Table 3.
Symptom | ICX72 (N = 20) |
Placebo (N = 22)* |
||||
---|---|---|---|---|---|---|
Baseline | Change: baseline –first relief | % Rel change | Baseline | Change: baseline –first Relief | % Rel change | |
TNSS | 23.7 (2.2) | 3.4 (1.5) | 14% | 26.0 (2.2) | 2.3 (7.7) | 9% |
Nasal congestion | 5.1 (0.5) | 1.3 (0.4) | 25% | 5.3 (0.4) | 0 (2.2) | 0 |
Sinus pressure | 5.4 (0.5) | 1.7 (0.5) | 32% | 3.7 (0.4) | −0.1 (1.9) | −1% |
Sinus pain | 4.5 (0.5) | 1.2 (0.6) | 27% | 4.8 (0.5) | −0.2 (2.7) | −5% |
Headache | 4.9 (0.5) | 2.2 (0.6) | 44% | 4.8 (0.5) | −0.1 (2.0) | −2% |
Sneezing | 1.6 (0.4) | 1.2 (0.3) | 75% | 2.4 (0.4) | 0.5 (1.8) | 19% |
Rhinorrhea | 2.6 (0.5) | −2.3 (0.6) | −89% | 2.6 (0.4) | −1.9 (4.3) | −74% |
PND | 4.7 (0.5) | 0.4 (0.7) | 7% | 5.6 (0.5) | −0.6 (5.4) | −10% |
Abbreviation: N, number of patients.
For each symptom, baseline differences between groups were not statistically different. Mean changes from baseline to first relief were significantly different between ICX72 and placebo for nasal congestion, sinus pressure, and headache (P < .05). Percent relative change of each symptom was larger for ICX72, compared with placebo, except rhinorrhea.

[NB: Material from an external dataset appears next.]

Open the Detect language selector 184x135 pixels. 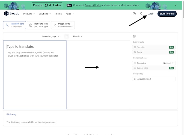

Four of 22 placebo patients had missing data at first relief for each symptom. When a symptom at first relief was missing, less relief was assumed than was determined from all reported symptom changes at first relief, after adjusting for baseline. The minimum values at first relief of missing data were symptom-specific. Mean symptom changes in the placebo group were obtained from Tobit analysis, which accounts for the upward bias of changes calculated from observed data only. The probability of unreported symptoms reflecting less relief than the minimum relief of all other patients was combined with the probabilities of the observed symptom values at first relief, to estimate mean changes at first relief of each symptom for the placebo group.